Over the coming years, Jung engaged in a process of self-experimentation which he himself termed a ‘confrontation with the unconscious’. It took the form of provoking an extended series of waking fantasies in himself, and then attempting to understand them psychologically. He called this the method of ‘active imagination’, and developed it as psychotherapeutic method. Drawing from these materials, he composed a work of psychology in a red leather journal which he illustrated with his own paintings, continuing to work on it up to 1930.
Professor Shamdasani got hold of a copy in 1996, and after years seeking to understand it and convince the Jung family to allow its publication, he translated Jung's words into English and added an introduction and extensive footnotes. First published in 2009 by W.W. Norton, it was one of the most influential unpublished works in the history of psychology.

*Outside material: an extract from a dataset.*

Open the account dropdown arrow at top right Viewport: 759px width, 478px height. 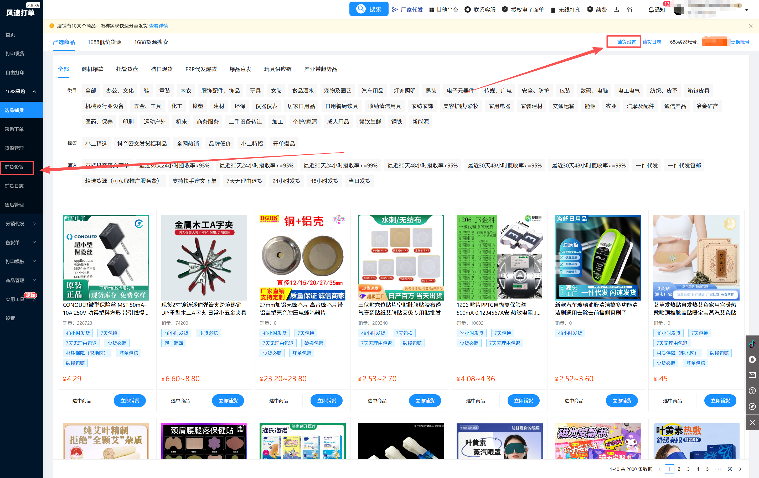pyautogui.click(x=747, y=10)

This image represents one of Jung’s fantasies in his childhood
in which he saw Alsace being submerged by water and Basle turned into a port. ‘I approach these as a historian,’ Shamdasani says, ‘so I refrain from speculation or interpretation of the images. It's clear that Jung thought about each element of these images, and sometimes said it would take him many years to figure out what they actually meant.’
‘To the superficial observer, it will appear like madness,’ Jung wrote. Yet Shamdasani says ‘there wasn't anything like a psychosis’. Indeed, the images and ideas in ‘The Red Book’ were perhaps the foundation of Jung’s theories on archetypes, the collective unconscious, and the process of individuation – the journey one must undertake in order to become an individual.